Each of the victims was found with white cat hair on their clothes and Alexis said there were often cats kept in the basement of the store to catch mice.

"Now this is where it gets juicy," Alexis said before revealing that her grandfather made the police's suspect list during the investigation into Walkowicz's death.

She explained that her grandfather was the first person to offer a reward for any information about the girl's disappearance. She also said that after an unidentified body was found, her grandfather reportedly told people it belonged to Walkowicz before it was even confirmed.

"Now if you didn't have anything to do with it why would you be going around telling people that?" Alexis asked.
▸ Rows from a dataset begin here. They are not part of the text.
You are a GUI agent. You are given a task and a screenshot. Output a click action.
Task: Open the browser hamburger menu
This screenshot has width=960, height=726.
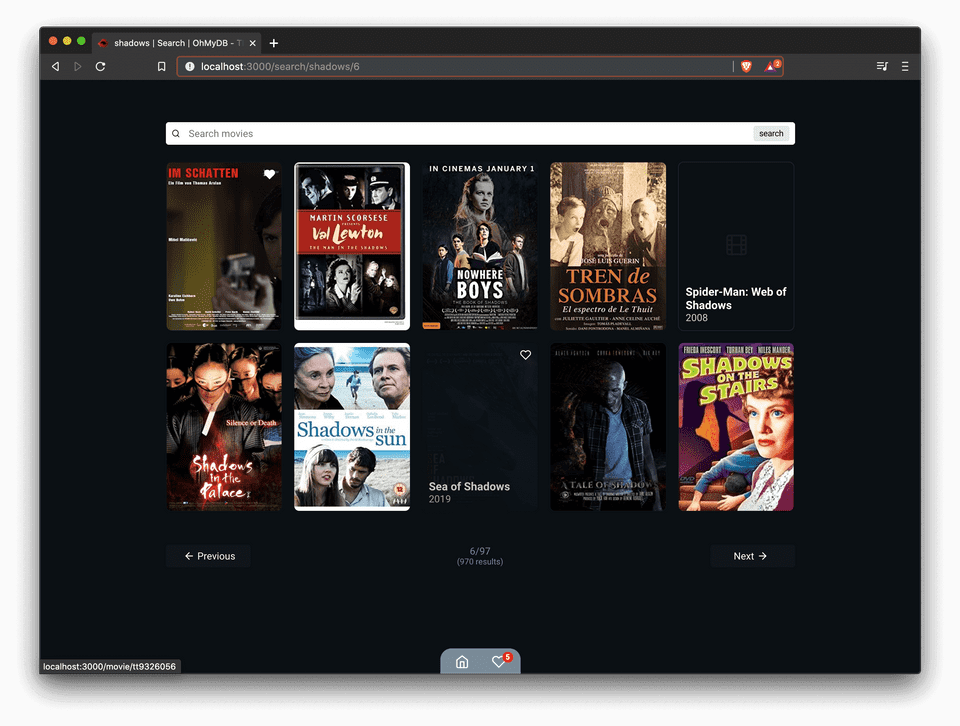(x=905, y=66)
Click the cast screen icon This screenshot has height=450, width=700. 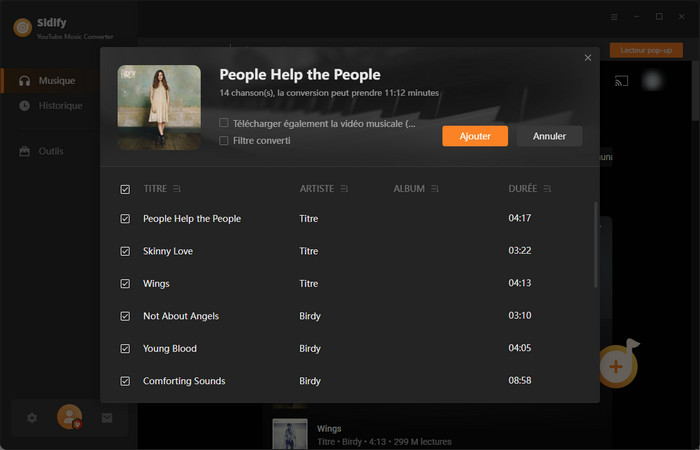point(620,80)
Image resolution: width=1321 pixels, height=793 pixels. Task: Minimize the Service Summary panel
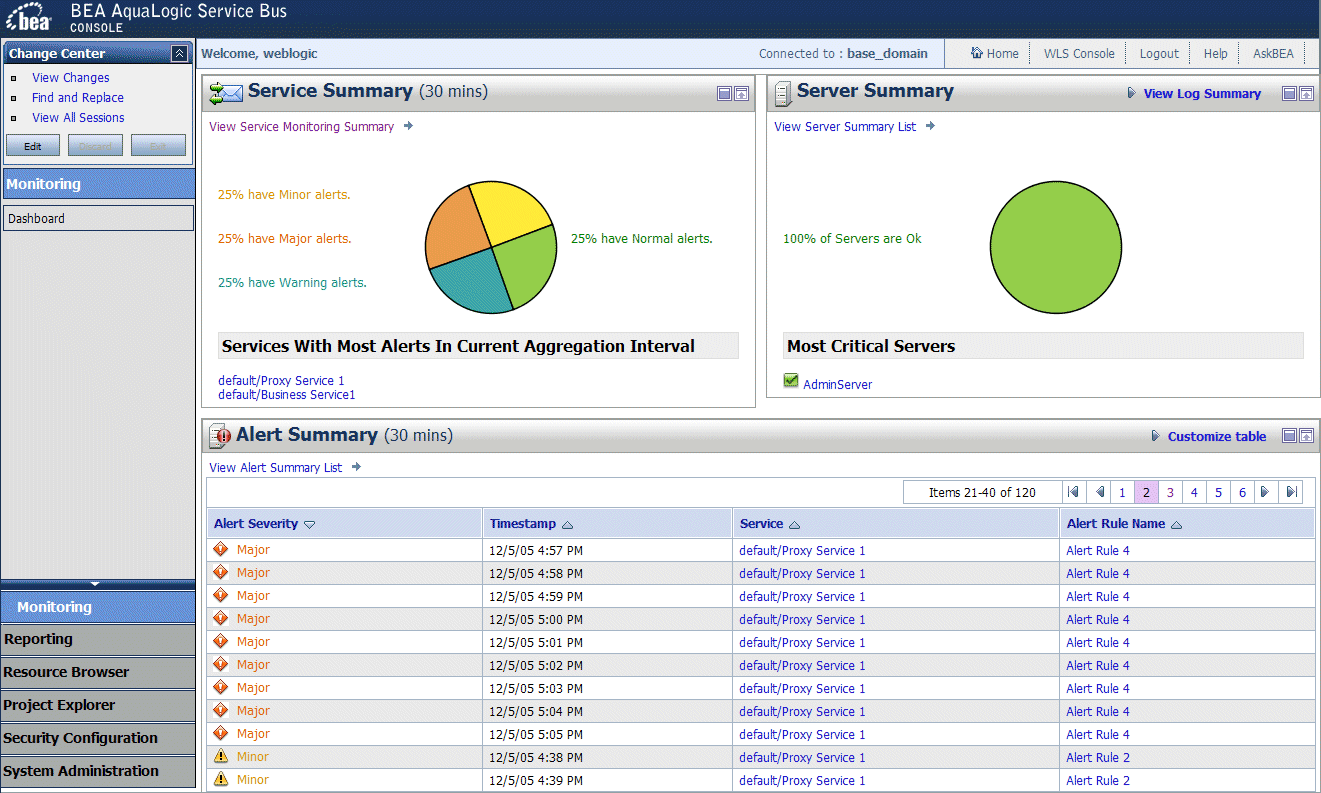[725, 94]
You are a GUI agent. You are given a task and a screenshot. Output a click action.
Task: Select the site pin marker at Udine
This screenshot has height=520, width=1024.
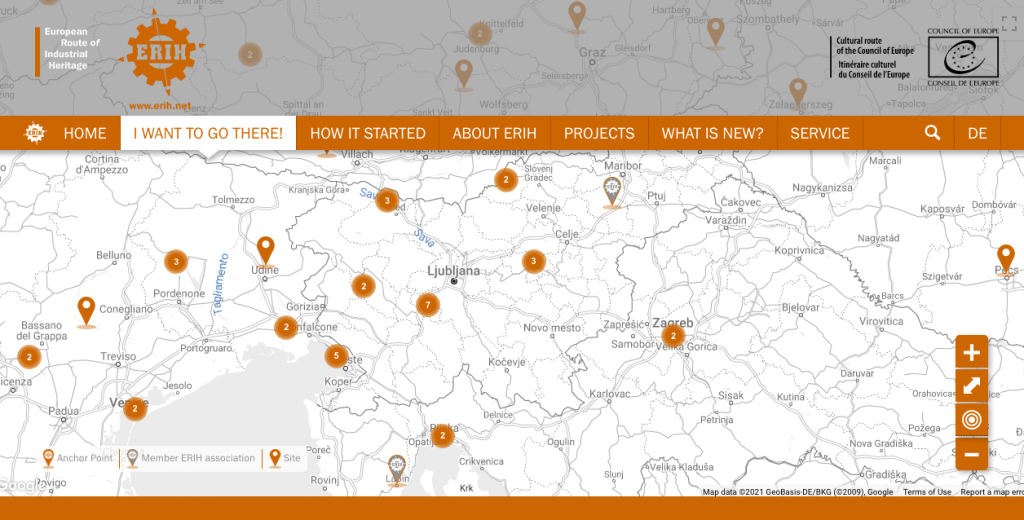265,249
In the past few years, TikTok and other social media platforms have seen a fair share of users who dive into cold cases in an attempt to find additional clues or to spread information, with many finding themselves successful.

A famous case in which TikTok users actually helped police was the disappearance of Gabby Petito in August 2021 after she went on a cross-country trip with her boyfriend–who police were unable to locate.

One TikTok user said that after seeing various videos of Petito's boyfriend, Brian Laundrie, she believed he was the hitchhiker she and her boyfriend picked up.

In 2020, the sister of Alissa Turney–a 17-year-old who disappeared in 2001–created a TikTok account to spread information about her sister's case. The woman said she was suspicious of her father, who was later reportedly charged with second-degree homicide.

More than 1,000 viewers commented on Alexis' video, many saying they believed her and others saying they grew up hearing about the unsolved murders.

"I'm from Wayne County, NY. My mom told my sister and I about this. Fully invested girl," one user commented.

"Sounds like you're onto something," another viewer commented. "People who are too active with cases always give me sketch vibes...his list of suspects."

Some other viewers offered Alexis suggestions, such as seeing if the cases are considered "cold."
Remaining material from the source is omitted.